**EXERCISE OBJECTIVE**
Turn the lines from the one containing "is (484, 805)." through the one containing "Looking at the image, I should click on (116, 381)." into a numbered list, omitting blank lines.
Top of DATA EXTRACTS
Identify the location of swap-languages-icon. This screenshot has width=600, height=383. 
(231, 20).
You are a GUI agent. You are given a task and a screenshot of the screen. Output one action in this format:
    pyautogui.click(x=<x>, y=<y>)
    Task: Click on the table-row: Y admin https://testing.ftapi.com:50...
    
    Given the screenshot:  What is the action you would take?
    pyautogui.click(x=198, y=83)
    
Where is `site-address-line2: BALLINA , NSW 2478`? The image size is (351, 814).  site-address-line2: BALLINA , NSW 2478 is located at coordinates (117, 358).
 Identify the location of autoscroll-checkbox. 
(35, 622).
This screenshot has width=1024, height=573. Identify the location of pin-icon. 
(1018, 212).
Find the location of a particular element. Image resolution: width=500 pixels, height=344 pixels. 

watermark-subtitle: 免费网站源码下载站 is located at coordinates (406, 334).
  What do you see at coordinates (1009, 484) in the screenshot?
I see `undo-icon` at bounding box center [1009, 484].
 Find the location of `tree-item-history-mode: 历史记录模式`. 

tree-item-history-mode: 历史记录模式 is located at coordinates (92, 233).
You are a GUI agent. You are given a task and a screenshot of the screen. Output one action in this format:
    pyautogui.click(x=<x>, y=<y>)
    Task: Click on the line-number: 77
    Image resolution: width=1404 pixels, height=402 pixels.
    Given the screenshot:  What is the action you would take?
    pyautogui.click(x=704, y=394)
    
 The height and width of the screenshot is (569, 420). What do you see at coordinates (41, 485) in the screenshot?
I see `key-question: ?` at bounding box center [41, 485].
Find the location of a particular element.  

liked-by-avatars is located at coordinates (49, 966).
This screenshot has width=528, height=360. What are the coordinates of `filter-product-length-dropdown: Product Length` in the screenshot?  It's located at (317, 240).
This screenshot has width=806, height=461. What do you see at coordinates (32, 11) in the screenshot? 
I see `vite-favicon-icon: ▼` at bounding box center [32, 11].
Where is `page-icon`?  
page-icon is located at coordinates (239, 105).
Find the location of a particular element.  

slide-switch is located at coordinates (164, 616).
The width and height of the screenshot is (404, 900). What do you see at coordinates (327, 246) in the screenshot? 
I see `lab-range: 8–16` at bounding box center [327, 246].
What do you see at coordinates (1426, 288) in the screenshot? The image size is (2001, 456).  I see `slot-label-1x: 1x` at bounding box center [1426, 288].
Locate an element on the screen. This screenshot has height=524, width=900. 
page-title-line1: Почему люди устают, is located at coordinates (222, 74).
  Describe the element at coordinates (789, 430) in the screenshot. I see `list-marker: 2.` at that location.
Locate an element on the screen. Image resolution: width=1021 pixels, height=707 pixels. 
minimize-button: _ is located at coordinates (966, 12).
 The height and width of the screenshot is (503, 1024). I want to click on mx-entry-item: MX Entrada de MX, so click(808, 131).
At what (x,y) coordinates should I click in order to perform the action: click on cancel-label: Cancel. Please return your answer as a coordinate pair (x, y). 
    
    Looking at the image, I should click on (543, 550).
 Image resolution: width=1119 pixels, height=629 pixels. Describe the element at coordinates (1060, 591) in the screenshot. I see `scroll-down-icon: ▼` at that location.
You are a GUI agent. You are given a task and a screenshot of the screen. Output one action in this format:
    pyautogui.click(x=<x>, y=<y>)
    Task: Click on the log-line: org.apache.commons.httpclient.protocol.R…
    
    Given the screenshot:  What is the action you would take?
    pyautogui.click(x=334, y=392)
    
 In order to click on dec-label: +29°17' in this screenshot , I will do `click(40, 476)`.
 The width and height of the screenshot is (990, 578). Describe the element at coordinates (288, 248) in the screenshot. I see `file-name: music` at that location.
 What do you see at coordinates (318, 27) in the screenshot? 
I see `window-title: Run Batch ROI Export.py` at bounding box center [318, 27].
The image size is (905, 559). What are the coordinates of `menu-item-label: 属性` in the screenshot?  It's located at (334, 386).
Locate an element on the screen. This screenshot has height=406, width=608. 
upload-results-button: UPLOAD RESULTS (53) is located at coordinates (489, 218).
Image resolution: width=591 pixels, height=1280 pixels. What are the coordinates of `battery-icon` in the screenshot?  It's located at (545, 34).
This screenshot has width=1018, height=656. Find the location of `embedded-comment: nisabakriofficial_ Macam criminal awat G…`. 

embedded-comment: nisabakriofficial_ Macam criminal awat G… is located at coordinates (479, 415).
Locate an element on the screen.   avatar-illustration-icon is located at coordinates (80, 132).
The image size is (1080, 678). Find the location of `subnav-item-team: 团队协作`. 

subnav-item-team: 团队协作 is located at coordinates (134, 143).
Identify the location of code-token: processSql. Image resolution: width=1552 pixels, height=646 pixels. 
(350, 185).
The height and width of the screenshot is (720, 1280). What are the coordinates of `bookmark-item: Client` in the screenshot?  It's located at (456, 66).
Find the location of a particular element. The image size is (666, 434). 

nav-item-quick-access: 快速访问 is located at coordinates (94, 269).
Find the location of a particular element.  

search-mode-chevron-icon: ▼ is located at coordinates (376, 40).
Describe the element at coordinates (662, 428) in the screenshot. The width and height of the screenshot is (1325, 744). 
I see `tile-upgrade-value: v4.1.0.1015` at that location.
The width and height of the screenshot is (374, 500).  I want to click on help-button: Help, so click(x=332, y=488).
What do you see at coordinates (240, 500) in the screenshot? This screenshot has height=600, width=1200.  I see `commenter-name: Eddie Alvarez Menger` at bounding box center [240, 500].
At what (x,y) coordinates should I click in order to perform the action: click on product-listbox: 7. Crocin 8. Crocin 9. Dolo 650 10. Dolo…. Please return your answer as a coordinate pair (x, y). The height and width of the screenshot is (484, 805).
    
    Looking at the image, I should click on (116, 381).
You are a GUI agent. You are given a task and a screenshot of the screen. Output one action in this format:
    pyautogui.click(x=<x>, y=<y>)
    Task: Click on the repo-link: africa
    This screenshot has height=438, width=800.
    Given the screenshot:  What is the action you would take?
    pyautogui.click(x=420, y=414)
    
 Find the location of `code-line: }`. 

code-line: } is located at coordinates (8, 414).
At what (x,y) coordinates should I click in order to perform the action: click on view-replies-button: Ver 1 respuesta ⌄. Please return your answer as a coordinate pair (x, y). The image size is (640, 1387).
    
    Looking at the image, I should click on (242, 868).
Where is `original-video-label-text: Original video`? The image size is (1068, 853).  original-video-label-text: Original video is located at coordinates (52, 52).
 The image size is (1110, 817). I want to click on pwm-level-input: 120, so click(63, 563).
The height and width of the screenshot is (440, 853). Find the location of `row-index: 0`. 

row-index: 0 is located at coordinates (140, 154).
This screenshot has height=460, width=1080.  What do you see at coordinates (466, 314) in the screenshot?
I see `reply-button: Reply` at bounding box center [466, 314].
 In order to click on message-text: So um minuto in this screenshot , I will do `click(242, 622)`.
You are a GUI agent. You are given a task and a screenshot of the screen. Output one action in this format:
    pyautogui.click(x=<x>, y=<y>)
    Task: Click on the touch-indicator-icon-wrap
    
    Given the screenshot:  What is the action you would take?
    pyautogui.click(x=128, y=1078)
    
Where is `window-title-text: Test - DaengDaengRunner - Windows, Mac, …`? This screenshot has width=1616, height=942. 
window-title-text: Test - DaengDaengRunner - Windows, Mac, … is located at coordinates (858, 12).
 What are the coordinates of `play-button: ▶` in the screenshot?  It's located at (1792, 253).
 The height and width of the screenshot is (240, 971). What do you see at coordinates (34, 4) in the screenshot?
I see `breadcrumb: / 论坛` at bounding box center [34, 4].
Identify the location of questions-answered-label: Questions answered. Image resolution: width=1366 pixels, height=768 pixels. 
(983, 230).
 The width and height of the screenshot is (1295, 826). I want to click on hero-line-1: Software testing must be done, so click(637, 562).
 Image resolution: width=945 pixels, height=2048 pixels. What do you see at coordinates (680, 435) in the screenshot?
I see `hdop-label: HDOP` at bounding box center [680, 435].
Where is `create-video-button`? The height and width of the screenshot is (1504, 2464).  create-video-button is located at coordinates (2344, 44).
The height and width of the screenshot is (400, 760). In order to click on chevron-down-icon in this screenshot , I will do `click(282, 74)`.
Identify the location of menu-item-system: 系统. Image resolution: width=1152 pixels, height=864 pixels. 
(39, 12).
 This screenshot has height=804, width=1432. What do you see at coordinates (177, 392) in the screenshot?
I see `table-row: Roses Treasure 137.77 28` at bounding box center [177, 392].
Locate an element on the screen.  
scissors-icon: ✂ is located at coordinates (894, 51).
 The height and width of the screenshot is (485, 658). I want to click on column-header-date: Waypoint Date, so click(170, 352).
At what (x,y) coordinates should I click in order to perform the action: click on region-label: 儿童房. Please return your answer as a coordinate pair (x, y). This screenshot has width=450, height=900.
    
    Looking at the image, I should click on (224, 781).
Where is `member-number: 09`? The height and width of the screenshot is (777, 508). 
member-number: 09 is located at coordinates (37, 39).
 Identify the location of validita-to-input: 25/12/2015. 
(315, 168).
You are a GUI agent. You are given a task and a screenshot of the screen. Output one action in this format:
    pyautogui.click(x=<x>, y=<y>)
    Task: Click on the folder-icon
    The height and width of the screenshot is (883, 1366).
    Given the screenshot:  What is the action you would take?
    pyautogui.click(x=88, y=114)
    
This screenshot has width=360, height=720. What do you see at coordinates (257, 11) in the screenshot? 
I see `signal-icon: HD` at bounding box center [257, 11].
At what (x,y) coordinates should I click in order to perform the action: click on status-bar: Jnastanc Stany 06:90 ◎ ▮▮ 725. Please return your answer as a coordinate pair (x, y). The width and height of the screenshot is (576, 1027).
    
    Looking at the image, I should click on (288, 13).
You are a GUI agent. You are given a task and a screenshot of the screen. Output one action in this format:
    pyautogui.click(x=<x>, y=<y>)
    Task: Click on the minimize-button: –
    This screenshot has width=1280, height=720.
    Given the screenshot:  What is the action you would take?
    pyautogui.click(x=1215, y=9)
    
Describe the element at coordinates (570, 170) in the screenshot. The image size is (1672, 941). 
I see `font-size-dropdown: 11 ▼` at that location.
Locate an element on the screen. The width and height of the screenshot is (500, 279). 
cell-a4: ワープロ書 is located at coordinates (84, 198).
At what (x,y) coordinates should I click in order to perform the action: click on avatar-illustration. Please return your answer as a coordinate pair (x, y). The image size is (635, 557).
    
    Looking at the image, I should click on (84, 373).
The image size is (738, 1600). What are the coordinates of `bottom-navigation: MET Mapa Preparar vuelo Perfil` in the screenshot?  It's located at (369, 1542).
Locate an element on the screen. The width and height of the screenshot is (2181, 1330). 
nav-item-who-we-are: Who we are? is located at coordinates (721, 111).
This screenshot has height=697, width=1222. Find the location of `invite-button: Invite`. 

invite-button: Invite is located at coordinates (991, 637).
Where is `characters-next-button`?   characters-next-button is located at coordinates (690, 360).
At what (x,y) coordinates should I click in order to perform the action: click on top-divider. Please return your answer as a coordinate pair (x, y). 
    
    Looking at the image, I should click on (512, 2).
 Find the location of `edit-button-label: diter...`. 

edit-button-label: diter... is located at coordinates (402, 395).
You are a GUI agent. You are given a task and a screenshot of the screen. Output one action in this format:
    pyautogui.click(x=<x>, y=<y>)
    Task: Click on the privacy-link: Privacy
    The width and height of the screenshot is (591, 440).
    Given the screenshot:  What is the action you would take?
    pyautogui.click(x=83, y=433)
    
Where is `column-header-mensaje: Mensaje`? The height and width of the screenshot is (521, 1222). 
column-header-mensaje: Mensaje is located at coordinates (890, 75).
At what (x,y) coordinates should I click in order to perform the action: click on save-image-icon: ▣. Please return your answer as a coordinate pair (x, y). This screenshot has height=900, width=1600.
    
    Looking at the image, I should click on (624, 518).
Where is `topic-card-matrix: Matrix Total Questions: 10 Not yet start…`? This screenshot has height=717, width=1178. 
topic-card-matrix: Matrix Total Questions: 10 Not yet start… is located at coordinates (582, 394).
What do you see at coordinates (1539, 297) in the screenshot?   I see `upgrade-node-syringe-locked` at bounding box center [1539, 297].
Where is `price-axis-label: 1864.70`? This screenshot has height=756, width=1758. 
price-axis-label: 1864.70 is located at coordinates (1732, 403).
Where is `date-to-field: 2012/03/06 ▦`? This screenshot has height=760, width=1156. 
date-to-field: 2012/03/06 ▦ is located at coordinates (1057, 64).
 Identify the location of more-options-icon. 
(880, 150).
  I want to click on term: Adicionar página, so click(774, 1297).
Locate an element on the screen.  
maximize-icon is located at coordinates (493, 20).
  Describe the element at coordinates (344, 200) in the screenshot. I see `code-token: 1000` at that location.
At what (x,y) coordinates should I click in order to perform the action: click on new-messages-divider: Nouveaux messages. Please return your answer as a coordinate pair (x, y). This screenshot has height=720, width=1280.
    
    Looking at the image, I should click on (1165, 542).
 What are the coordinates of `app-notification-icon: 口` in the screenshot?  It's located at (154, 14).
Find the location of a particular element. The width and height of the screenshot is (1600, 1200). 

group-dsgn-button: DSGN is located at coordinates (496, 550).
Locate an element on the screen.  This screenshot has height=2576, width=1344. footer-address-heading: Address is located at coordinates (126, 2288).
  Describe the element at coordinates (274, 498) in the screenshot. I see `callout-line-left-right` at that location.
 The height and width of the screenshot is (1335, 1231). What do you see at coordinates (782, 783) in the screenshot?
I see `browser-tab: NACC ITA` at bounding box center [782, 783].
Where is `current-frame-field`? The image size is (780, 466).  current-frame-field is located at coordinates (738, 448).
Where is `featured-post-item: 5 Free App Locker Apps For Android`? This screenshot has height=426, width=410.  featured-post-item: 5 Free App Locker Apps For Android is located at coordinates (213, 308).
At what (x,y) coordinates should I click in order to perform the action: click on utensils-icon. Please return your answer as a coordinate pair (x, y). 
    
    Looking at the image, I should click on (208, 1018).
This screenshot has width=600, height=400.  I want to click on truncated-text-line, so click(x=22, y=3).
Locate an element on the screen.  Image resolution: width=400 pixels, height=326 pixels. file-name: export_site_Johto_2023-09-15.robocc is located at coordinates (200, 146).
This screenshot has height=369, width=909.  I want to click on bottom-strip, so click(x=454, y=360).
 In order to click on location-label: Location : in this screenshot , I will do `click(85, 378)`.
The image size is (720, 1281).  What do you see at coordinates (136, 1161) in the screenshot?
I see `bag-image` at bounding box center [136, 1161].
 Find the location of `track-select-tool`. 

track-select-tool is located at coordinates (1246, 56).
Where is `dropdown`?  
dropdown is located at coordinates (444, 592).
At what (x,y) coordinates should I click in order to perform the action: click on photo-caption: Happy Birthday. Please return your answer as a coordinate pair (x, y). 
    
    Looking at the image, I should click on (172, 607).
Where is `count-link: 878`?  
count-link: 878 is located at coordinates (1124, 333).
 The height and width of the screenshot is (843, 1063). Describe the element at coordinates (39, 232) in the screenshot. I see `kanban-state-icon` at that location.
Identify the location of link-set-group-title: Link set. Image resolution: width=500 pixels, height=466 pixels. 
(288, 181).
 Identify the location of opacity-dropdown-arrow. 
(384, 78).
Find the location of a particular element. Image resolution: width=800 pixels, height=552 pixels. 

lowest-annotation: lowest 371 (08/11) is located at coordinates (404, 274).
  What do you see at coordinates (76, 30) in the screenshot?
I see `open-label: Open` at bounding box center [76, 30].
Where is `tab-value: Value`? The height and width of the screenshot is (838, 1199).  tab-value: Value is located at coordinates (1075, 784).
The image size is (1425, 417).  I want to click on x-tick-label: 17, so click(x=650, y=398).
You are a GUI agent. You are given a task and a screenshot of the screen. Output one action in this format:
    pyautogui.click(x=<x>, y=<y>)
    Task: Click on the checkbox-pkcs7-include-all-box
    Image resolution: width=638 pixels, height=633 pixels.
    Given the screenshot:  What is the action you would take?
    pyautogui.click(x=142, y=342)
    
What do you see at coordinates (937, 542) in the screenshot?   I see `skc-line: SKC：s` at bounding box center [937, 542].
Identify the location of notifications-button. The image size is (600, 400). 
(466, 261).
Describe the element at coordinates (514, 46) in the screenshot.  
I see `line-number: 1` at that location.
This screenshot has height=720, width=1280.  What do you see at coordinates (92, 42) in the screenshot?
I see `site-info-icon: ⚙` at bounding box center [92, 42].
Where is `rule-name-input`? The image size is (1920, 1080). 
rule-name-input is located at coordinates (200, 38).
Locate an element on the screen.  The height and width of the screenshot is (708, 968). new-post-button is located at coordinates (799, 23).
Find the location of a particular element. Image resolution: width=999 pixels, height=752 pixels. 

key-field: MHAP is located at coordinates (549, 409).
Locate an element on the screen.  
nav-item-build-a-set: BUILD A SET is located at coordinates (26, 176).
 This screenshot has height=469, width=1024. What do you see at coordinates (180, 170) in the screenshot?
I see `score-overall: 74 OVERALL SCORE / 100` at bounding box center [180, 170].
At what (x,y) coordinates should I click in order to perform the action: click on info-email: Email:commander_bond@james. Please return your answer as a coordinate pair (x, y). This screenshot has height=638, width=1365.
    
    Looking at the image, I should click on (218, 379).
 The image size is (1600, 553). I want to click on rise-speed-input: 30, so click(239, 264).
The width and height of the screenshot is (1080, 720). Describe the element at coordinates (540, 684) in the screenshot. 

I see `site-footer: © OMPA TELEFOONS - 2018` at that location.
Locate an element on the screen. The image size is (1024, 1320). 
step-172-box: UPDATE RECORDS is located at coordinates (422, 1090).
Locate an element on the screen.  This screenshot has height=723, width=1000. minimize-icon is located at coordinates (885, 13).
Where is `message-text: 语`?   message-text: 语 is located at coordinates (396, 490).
Bottom of DATA EXTRACTS
**ANSWER BOX**
1. At what (x,y) coordinates should I click in order to perform the action: click on product-listbox: 7. Crocin 8. Crocin 9. Dolo 650 10. Dolo…. Please return your answer as a coordinate pair (x, y). The height and width of the screenshot is (484, 805).
2.     Looking at the image, I should click on (116, 381).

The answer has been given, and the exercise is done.